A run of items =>

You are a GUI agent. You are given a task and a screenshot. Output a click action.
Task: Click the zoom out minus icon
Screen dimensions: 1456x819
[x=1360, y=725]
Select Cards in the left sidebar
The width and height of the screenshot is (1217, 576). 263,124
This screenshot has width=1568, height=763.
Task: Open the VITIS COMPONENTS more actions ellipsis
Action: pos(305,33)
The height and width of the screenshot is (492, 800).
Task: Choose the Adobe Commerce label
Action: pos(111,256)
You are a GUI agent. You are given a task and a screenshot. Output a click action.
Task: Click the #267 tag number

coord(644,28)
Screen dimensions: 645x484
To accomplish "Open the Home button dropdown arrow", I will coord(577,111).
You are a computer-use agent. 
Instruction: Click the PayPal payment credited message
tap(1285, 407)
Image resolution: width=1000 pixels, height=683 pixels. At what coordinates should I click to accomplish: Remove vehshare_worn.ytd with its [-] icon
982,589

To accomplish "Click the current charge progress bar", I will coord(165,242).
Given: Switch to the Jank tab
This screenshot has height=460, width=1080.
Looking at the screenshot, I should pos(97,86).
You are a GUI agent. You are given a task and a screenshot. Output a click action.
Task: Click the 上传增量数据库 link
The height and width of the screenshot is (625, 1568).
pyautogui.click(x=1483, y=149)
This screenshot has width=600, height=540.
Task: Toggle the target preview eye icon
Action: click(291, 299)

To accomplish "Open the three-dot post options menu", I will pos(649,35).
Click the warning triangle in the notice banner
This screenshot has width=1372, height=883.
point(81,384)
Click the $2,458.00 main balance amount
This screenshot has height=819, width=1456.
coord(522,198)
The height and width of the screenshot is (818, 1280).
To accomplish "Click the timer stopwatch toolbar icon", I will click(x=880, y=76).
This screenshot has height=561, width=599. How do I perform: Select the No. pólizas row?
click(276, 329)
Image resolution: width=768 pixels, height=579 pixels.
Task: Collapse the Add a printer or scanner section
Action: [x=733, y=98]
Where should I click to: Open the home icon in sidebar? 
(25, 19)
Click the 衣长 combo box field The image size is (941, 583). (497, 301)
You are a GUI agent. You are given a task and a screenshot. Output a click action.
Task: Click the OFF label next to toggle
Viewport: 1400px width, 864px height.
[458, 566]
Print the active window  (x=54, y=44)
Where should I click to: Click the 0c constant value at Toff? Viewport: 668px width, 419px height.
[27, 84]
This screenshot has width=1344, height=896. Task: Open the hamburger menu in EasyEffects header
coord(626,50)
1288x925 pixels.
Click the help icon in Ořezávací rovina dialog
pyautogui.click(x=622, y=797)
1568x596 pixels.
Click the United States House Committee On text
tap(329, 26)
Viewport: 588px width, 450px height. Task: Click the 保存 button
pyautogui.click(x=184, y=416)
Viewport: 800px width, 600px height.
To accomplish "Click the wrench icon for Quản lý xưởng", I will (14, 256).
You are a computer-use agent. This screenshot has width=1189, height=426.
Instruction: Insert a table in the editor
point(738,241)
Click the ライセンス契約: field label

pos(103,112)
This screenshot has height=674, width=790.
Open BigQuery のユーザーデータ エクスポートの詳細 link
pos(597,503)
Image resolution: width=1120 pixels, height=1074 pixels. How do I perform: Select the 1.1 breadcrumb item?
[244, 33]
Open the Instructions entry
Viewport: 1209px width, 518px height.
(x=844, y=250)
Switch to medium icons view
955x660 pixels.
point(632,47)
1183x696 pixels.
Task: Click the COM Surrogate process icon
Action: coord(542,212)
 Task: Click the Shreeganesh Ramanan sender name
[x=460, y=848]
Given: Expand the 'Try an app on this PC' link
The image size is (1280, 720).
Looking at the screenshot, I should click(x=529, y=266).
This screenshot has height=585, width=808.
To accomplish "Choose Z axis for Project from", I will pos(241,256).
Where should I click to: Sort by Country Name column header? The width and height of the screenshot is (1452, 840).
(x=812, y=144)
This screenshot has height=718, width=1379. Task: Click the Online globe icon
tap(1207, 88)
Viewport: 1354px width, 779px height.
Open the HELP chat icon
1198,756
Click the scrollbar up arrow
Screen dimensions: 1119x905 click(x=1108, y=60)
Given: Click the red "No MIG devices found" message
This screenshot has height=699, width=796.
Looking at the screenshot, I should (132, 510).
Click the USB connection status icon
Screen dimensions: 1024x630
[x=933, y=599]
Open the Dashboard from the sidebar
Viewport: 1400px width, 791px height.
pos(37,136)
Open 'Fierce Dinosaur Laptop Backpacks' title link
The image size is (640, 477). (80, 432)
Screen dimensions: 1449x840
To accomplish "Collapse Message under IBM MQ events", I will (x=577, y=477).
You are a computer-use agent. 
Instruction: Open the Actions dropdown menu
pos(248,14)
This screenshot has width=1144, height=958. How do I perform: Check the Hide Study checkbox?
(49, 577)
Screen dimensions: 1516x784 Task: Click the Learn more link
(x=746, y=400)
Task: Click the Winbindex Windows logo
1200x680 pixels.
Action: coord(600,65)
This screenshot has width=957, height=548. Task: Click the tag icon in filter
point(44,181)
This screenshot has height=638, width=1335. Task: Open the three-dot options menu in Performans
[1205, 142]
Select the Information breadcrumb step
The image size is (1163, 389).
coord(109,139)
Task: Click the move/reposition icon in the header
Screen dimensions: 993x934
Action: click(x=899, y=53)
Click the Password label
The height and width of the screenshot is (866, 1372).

Exercise task =>
Turn the lines above, from the line containing "Viewport: 800px width, 600px height." through the line containing "pos(597,503)", into a Markdown table with the columns Row and Line. Skip any blank lines.

Output of the task =>
| Row | Line |
|---|---|
| 1 | Viewport: 800px width, 600px height. |
| 2 | To accomplish "Click the wrench icon for Quản lý xưởng", I will (14, 256). |
| 3 | You are a computer-use agent. This screenshot has width=1189, height=426. |
| 4 | Instruction: Insert a table in the editor |
| 5 | point(738,241) |
| 6 | Click the ライセンス契約: field label |
| 7 | pos(103,112) |
| 8 | This screenshot has height=674, width=790. |
| 9 | Open BigQuery のユーザーデータ エクスポートの詳細 link |
| 10 | pos(597,503) |